For decades, epistemology textbooks have presented some version of the justified-true-belief conception of knowledge. This isn’t done out of tradition but because epistemologists that specialize in this branch of philosophy understand knowledge is a species of belief.
What is your political affiliation and why? How do you define consciousness? Is it morally justifiable to eat animals? Did Jesus exist? What are your thoughts on immigration? Should we legalize euthanasia? Do you agree or disagree with abortion? Whether or not you choose to use the word belief, your answer to any of these is intertwined with belief.
At most, humans attain only glimmers of the objective landscape, and these are the things we refer to as “facts.” Stephen Jay Gould once said, “In science, ‘fact’ can only mean ‘confirmed to such a degree that it would be perverse to withhold provisional assent.’”
Though its conclusions are filtered, even the scientific method can’t escape belief. When it comes to scientific skepticism, we believe in the legitimacy of a proposition due to a battery of tests yielding similar results. An occurrence is observed or a question is asked, we hypothesize about the matter and, if it holds up to falsifiable examination, we believe (“accept” or “trust”) the preponderance of evidence as being attuned with empirical reality.
This is how we science: attempting to align our beliefs (or “knowledge base”) as best as possible with a foundation of information that is as consistent as possible.
Beliefs backed by scientific data are indeed beliefs. This includes evolution, which is both a scientific theory and a fact. However, as philosopher Neil Van Leeuwen’s work suggests, religious belief is not the same as factual belief. In Are Factual And Religious Belief The Same?, NPR’s Tania Lombrozo highlights Leeuwen’s research that distinguishes fact-based beliefs from religious-based beliefs. The story shows two key things: One, that these kinds of beliefs have different causes as well as different cognitive and behavioral effects. Two, that both are in fact two kinds of belief.
Again, although I note that we all have an abundance of beliefs, I don’t subscribe to the notion that all beliefs are comparable. Aside from Leeuwen’s work, there is neurophysiological evidence that religious conviction is marked by diminished activity in the anterior cingulate cortex. This portion of the brain, beyond regulating heart rate and blood pressure, is involved with rational thinking functions.
Back to epistemology for a moment. The problem—other than this “I don’t have beliefs” position is misconceived—is that it misrepresents the real issue when discussing the justified vs. unjustified belief dilemma. The matter isn’t that one side relies upon belief and the other does not. The problem is that both appeal to two diverging kinds of criteria for truth claims.
Translation: Ultimately, atheists and theists disagree about epistemological principles and what does and does not qualify as justified beliefs. Failing to see this will continuously result in disconnect.
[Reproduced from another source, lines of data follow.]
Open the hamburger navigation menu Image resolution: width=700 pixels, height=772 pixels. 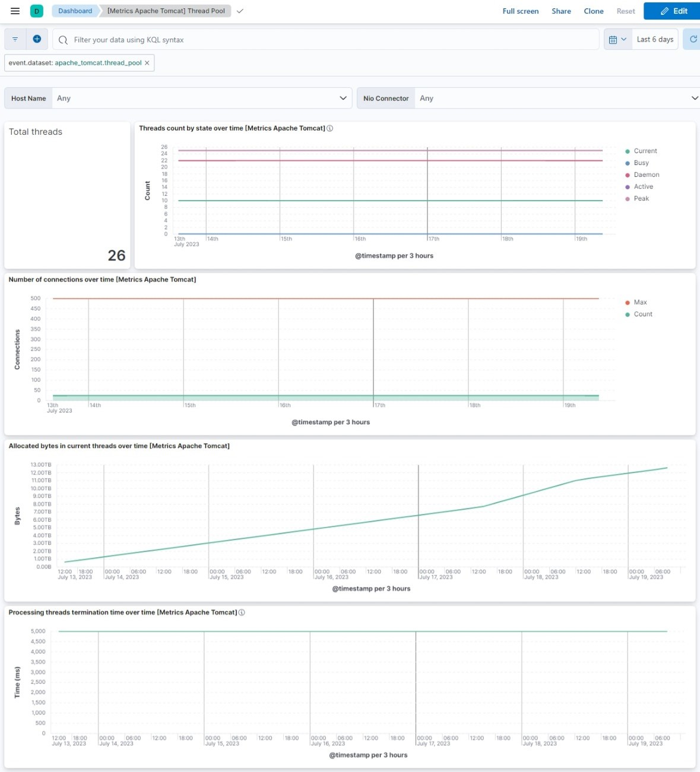tap(15, 11)
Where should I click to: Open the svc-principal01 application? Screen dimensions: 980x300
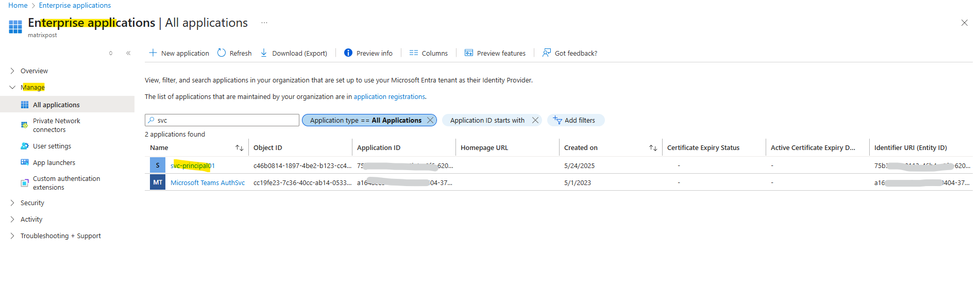tap(193, 165)
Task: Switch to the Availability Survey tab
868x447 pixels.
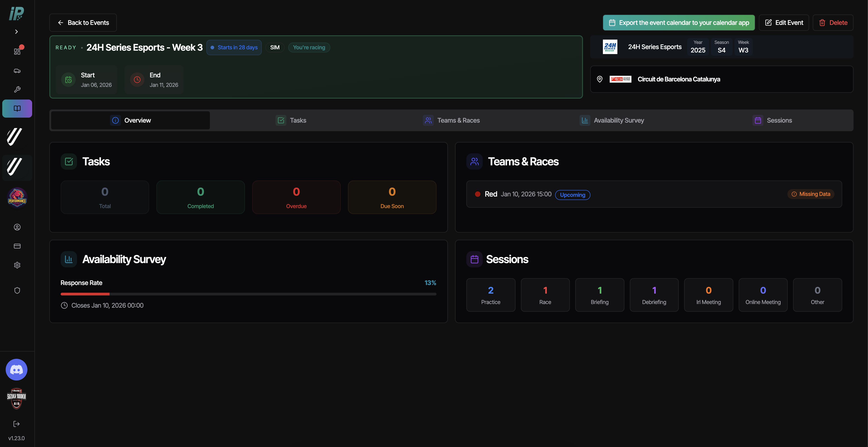Action: [x=612, y=120]
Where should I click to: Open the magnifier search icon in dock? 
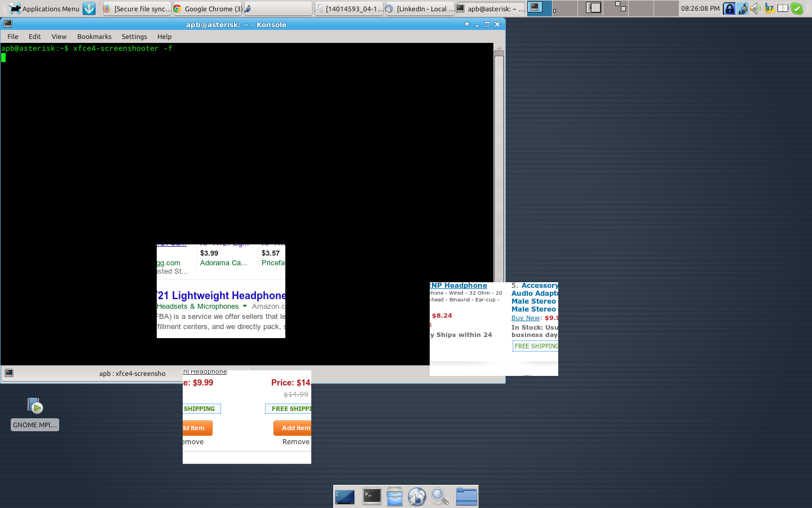440,497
For those who engage others with opposing beliefs, adhering to the mistaken attitude of belief-disassociation can contribute to divisiveness. Theists generally value the “substantiation” of faith (i.e., inward apprehension of an intangible realm) linked with intuition, religious-based revelation and traditions usually accepted uncritically. Atheists tend to value empiricism, naturalistic rationality and the null hypothesis (at least when it relates to the god hypothesis). So then, both “sides” possess beliefs, it’s just that each tends to ascribe legitimacy to two polarized forms of proof.
We all have our own set of beliefs that are informed by our unique subjective experiences. Said beliefs also conform to whatever knowledge (or lack thereof) we possess. Some of these beliefs may be sound, some not so sound, and some may be in dire need of revision. Whether or not the beliefs we hold are adequately substantiated is another discussion altogether.